Tuesday, December 15, 2015

Cheesey Mixed Vegetable Caserole


This side dish is wonderfully delicious!  I love the addition of sliced water chestnuts for crunchiness, and the cracker/butter topping is perfect. 

I tweaked a recipe of Paula Deen's, found in her Paula Deen's Kitchen Classics
cookbook...


She used a can of Veg-All....I cooked a bag of frozen mixed vegetables.

Instead of using 3/4 c. mayonnaise, I used a can of cream corn and about 1/4 c. mayo for creaminess. 

I also sauteed the celery and onion. 

I had this in the oven in less than 15 minutes. As the veggies cook, you can grate the cheese, open the corn and saute the celery and onion. 

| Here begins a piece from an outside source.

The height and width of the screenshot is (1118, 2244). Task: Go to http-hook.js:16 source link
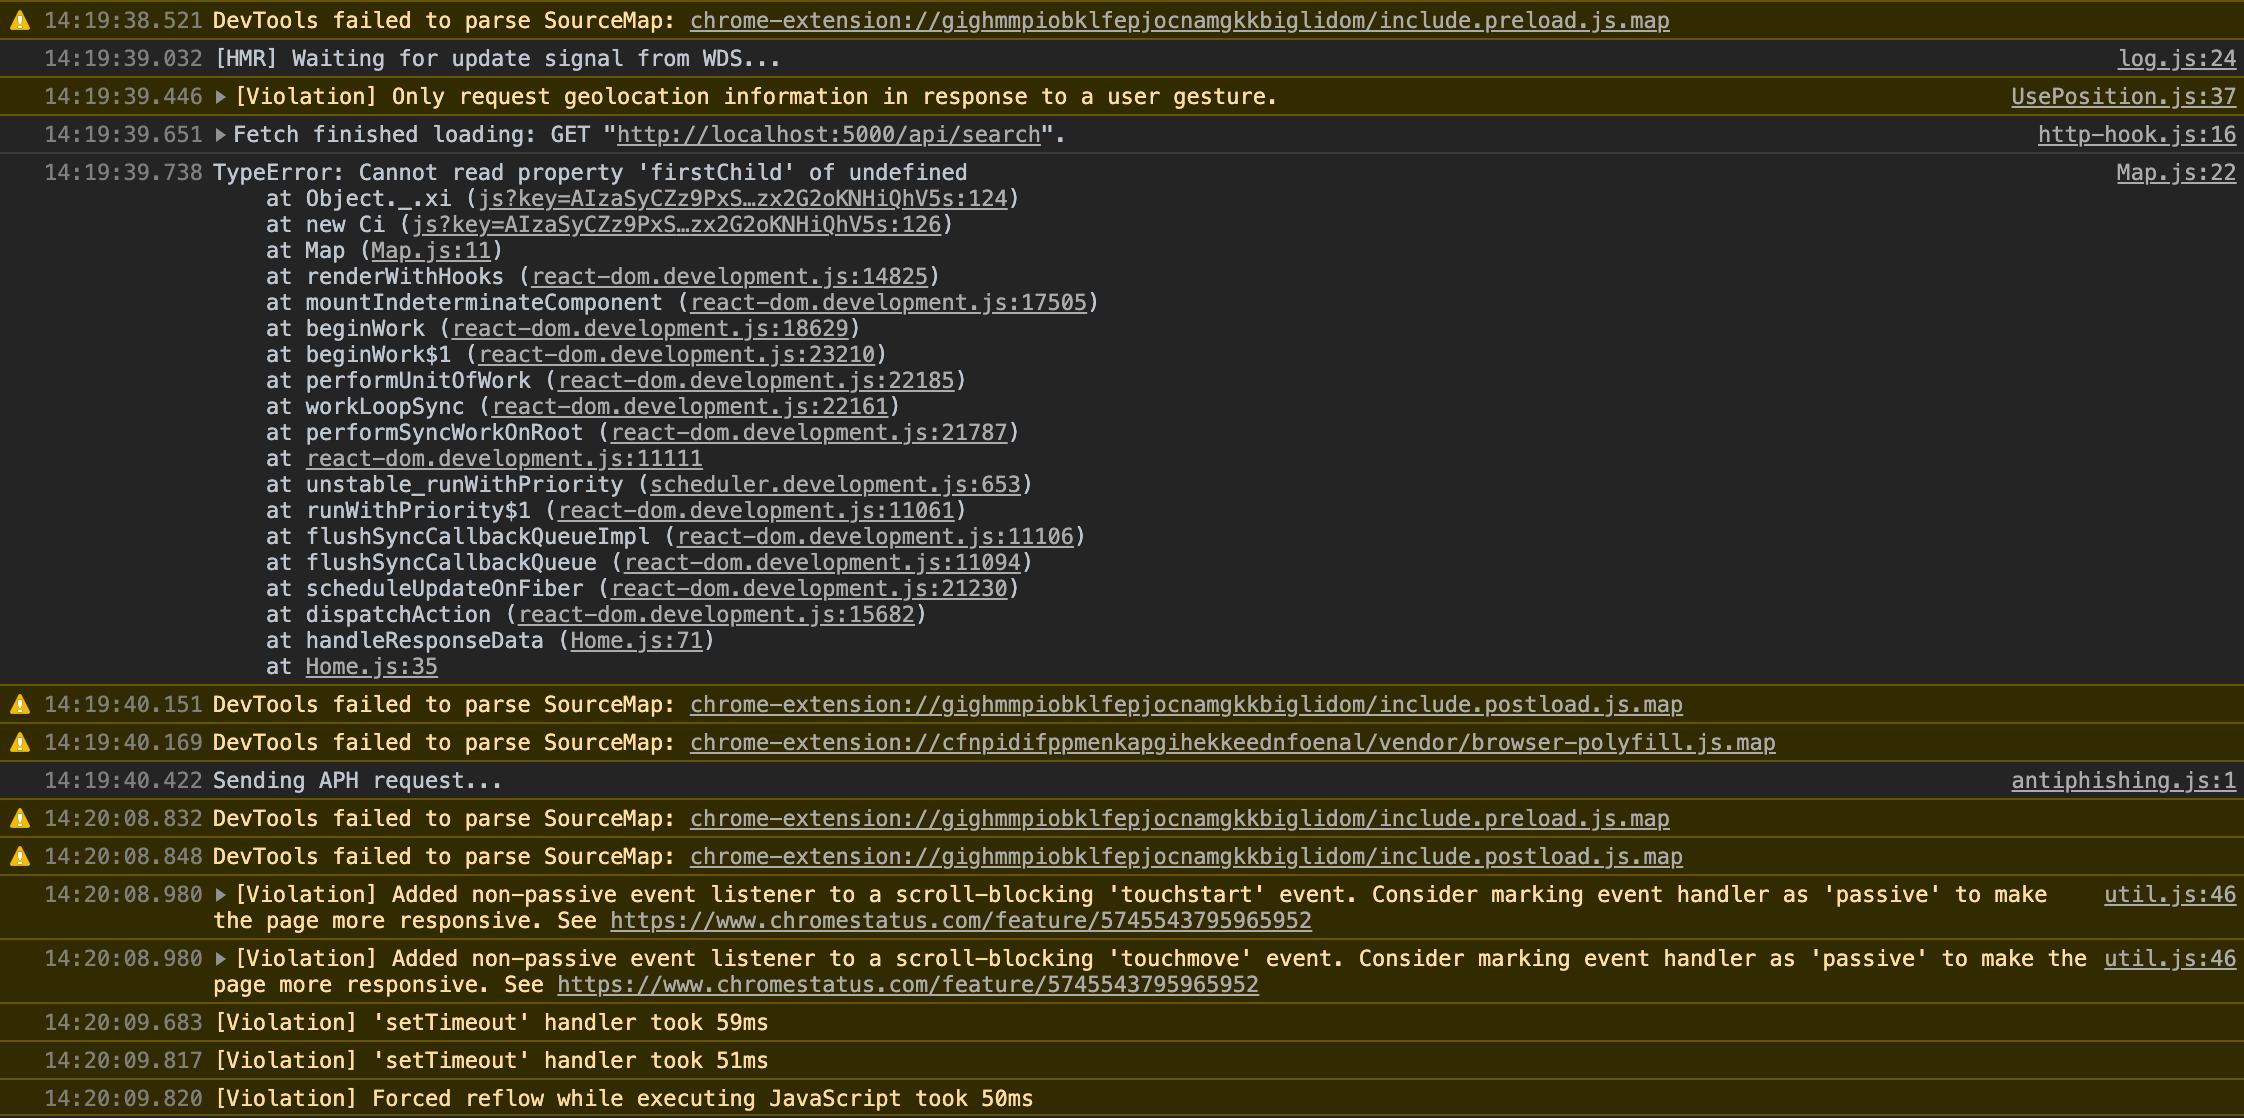[2136, 135]
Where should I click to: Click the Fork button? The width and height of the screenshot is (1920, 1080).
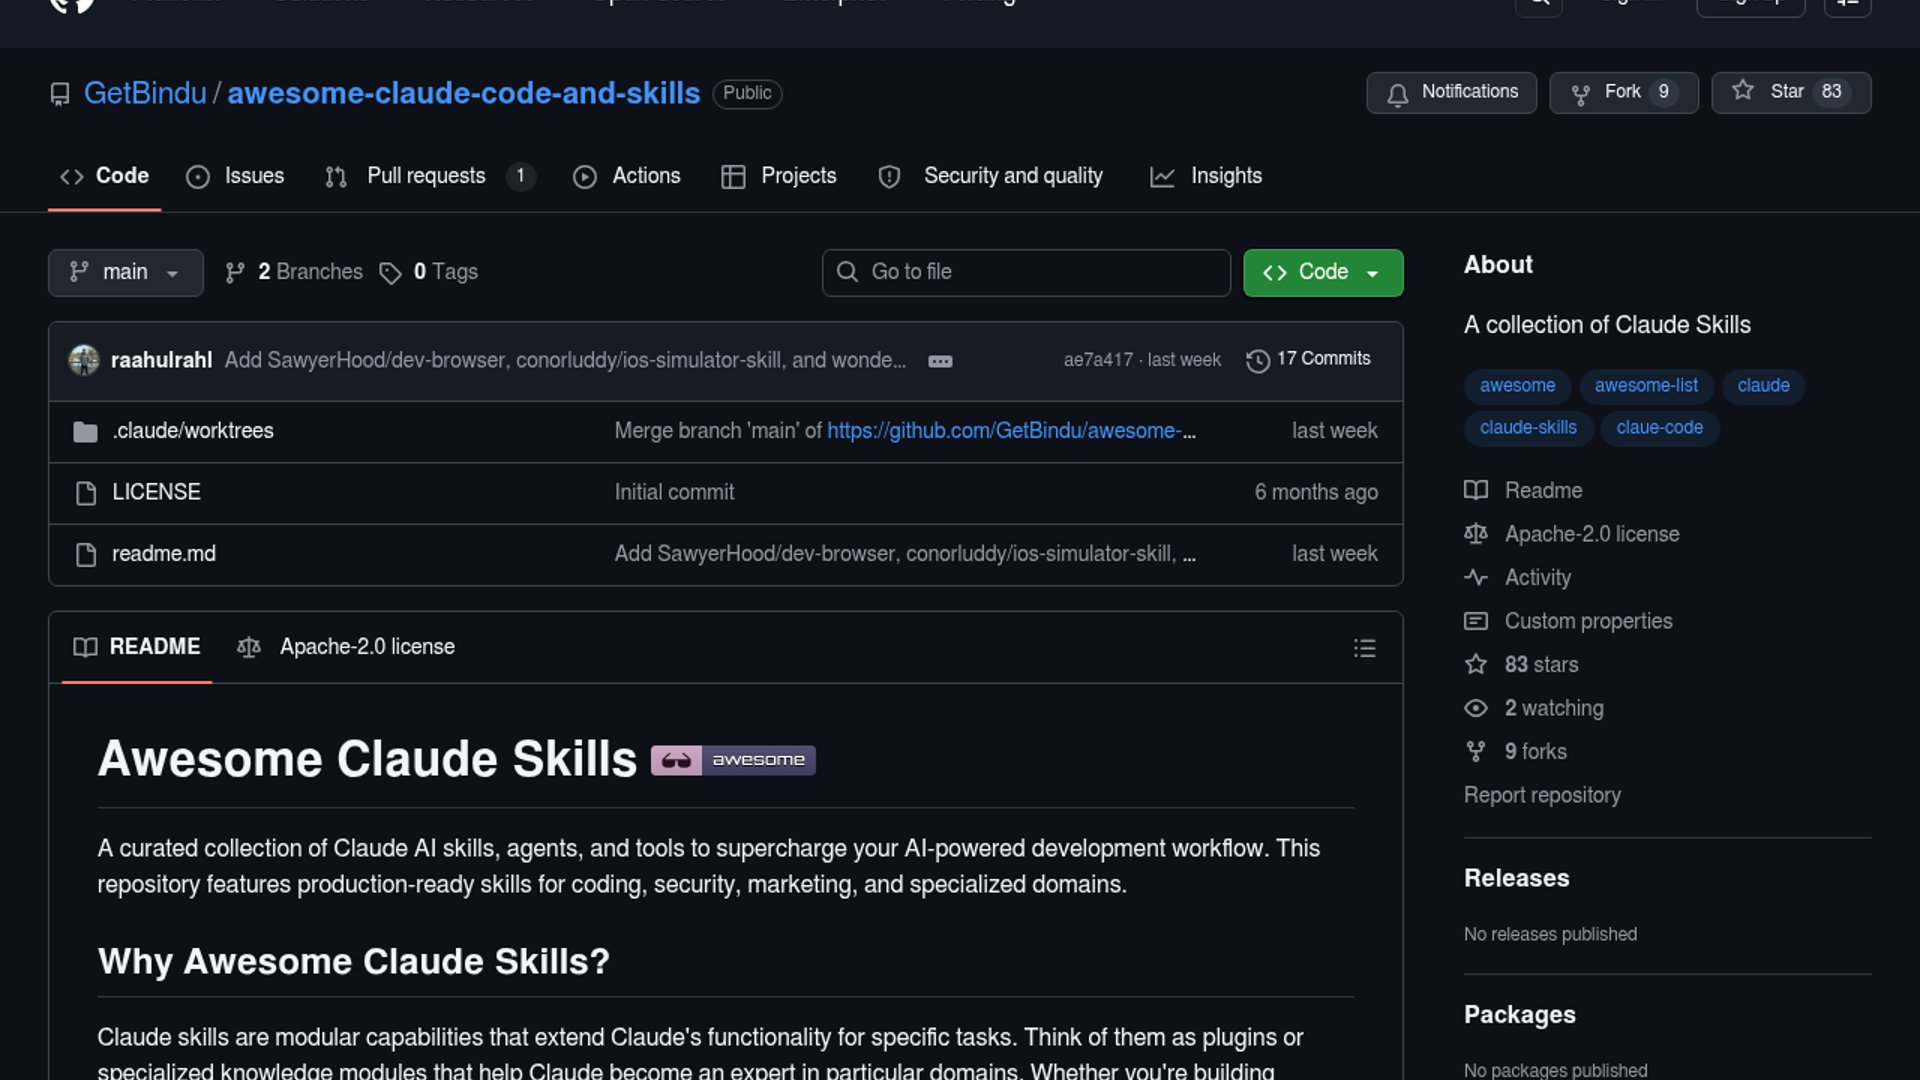pos(1622,93)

It would go perfectly with any meat. We enjoyed it with meatloaf. 



MIXED VEGETABLE CASSEROLE

1 - 1# bag frozen mixed vegetables, cooked el dente
1 (8 ozs) can sliced water chestnuts, rinsed and drained
3/4 c. chopped celery 
1/2 sm. onion, chopped
1 Tb. oil (I like coconut)
1 can (15 ozs) creamed corn
1/4 c. mayonnaise
1 c. grated (sharp) cheddar cheese 
20 Ritz crackers, crushed
2 Tb. melted butter 

Preheat oven to 350. Grease 1-1/2 qt. casserole dish; set aside.

In medium saucepan, cook vegetables; drain; set aside.
In same saucepan, heat oil; saute celery and onions in oil for 
about 8 minutes, stirring often. 

In large bowl, combine vegetables, chestnuts, corn, mayo & cheese. Pour into prepared baking dish; bake for 30 minutes, uncovered. 

While casserole is baking, combine cracker crumbs and melted butter; blend well.  Sprinkle over top of casserole after 30 minutes of baking; return to oven to bake about 8 minutes longer or until browned and bubbly.